Santo Domingo, RD. – El abogado Eric Raful consideró que la entrada en vigencia del nuevo Código Penal representa un avance importante para la modernización del sistema penal dominicano, aunque advirtió que algunos de sus artículos han generado preocupaciones legítimas y podrían ser impugnados ante el Tribunal Constitucional.
Explicó que la nueva legislación corrige un importante desfase en materia penal al incorporar más de 70 tipos delictivos relacionados con fenómenos modernos, especialmente aquellos vinculados a la tecnología, el cibercrimen y nuevas modalidades de estafa.
Sin embargo, sostuvo que durante el período de vacatio legis debieron discutirse con mayor profundidad algunos aspectos que hoy generan controversias.
Raful señaló que uno de los puntos más sensibles del nuevo Código Penal es la penalización de la difamación y la injuria, especialmente en entornos digitales y redes sociales.
A su juicio, la jurisprudencia de la Corte Interamericana de Derechos Humanos y del Tribunal Constitucional dominicano ha favorecido mecanismos civiles y administrativos para estos casos, en lugar de sanciones de prisión.
Asimismo, indicó que algunas disposiciones podrían vulnerar derechos fundamentales protegidos por la Constitución, por lo que podrían motivar impugnaciones.

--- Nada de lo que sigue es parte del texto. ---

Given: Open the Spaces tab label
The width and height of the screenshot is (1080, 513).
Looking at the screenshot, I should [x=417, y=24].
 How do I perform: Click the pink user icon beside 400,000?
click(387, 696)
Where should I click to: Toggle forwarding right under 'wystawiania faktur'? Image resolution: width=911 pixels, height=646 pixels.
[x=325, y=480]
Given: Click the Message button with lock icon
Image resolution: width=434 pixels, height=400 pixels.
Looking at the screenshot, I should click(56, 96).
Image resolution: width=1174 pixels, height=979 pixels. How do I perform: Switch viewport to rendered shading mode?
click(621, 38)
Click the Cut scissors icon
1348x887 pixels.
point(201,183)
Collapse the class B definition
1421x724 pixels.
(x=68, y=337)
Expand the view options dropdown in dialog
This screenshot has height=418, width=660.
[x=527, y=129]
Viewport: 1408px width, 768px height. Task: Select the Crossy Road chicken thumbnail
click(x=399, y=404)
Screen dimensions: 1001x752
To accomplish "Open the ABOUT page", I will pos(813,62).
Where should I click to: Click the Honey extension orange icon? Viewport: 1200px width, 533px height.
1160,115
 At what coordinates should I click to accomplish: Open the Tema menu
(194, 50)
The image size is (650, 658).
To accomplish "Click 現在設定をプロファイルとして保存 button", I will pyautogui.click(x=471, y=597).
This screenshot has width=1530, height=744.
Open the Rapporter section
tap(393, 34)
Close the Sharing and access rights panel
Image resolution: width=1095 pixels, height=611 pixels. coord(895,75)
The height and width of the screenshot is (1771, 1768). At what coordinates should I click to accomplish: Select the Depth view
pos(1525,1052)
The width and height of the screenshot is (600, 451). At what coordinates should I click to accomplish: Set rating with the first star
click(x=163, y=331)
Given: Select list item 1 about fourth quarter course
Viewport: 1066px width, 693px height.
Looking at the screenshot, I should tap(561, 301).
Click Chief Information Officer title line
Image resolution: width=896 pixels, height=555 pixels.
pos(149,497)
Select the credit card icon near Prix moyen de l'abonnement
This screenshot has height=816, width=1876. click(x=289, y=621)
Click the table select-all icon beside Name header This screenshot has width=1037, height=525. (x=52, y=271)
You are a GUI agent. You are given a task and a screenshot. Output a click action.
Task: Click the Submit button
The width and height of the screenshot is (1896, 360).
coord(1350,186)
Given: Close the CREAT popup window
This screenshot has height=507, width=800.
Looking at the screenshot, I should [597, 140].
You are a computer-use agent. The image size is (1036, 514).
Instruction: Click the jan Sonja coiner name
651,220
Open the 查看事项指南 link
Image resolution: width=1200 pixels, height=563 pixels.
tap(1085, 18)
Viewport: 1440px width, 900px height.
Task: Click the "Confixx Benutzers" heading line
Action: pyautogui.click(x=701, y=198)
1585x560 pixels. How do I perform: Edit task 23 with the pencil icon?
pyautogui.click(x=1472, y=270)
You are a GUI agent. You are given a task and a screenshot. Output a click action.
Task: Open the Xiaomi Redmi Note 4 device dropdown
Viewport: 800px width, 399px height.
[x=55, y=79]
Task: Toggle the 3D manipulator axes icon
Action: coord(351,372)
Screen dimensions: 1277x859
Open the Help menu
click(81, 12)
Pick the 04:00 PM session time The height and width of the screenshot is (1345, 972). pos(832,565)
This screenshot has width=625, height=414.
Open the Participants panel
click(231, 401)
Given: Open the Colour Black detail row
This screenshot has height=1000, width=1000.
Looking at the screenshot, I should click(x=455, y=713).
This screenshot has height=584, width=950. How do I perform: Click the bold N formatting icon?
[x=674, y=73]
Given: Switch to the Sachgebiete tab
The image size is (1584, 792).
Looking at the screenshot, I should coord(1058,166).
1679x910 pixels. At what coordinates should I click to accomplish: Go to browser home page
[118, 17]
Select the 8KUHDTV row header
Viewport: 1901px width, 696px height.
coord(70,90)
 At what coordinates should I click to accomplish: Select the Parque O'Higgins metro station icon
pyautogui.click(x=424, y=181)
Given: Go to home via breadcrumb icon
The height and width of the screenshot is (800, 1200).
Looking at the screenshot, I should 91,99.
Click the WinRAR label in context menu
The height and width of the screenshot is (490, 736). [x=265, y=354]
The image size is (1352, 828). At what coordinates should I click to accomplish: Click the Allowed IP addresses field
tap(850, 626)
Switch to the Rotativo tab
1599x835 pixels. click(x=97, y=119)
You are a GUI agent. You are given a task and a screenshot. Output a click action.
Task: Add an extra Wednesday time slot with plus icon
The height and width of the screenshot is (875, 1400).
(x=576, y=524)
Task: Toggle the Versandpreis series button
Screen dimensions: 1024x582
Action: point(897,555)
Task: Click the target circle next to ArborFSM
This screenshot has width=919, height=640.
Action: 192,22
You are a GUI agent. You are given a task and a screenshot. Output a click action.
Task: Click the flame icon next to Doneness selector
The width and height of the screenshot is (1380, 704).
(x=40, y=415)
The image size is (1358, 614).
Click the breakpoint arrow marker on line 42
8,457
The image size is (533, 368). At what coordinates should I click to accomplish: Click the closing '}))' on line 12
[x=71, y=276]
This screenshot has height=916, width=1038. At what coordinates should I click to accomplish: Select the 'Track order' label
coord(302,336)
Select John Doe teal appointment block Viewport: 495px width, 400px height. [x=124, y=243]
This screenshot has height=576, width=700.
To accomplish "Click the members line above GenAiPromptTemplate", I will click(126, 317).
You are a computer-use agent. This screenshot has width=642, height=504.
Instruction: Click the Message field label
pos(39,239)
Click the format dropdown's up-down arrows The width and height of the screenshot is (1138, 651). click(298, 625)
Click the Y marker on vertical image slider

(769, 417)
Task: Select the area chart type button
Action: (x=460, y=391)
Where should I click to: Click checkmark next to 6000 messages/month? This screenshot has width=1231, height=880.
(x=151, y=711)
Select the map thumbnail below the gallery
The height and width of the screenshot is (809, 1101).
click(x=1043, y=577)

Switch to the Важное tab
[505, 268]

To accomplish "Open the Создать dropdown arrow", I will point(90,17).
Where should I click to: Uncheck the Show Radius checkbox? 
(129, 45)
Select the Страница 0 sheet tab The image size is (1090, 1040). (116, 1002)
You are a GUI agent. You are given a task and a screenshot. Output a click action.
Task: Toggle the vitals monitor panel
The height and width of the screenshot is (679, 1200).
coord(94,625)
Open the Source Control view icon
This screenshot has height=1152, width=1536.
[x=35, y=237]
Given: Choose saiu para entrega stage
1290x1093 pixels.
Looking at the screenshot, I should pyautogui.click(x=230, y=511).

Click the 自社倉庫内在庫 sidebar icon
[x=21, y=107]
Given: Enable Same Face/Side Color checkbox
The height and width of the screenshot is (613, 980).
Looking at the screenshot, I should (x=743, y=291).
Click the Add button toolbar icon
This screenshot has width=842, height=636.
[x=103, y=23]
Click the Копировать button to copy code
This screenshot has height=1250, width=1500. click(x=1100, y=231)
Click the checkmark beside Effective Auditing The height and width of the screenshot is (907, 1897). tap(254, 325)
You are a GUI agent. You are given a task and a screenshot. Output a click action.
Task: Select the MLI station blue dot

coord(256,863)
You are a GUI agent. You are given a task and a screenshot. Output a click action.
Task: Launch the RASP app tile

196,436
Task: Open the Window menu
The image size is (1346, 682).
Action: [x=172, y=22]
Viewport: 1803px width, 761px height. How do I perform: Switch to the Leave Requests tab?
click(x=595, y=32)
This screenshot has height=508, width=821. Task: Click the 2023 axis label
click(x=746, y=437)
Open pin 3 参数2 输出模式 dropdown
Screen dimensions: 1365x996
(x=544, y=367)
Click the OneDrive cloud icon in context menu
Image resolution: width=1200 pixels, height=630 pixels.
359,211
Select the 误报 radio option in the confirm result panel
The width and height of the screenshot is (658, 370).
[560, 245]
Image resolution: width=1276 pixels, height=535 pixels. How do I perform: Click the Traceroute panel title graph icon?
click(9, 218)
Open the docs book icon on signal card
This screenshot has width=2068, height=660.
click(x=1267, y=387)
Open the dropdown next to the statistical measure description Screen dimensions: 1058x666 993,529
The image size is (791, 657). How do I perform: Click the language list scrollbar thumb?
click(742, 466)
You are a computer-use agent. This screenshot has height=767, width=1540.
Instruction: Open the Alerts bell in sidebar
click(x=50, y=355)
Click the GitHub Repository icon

El jurista también criticó lo que definió como una tendencia al “expansionismo penal”. Según explicó, esta se refleja en el endurecimiento de las sanciones. Además, se manifiesta en la acumulación de penas que podrían alcanzar hasta 60 años de prisión.
Según afirmó, no existe evidencia de que aumentar las penas contribuya a reducir la criminalidad.
“Lo importante es fortalecer los mecanismos de prevención, investigación y sanción efectiva, no únicamente endurecer los castigos”, expresó.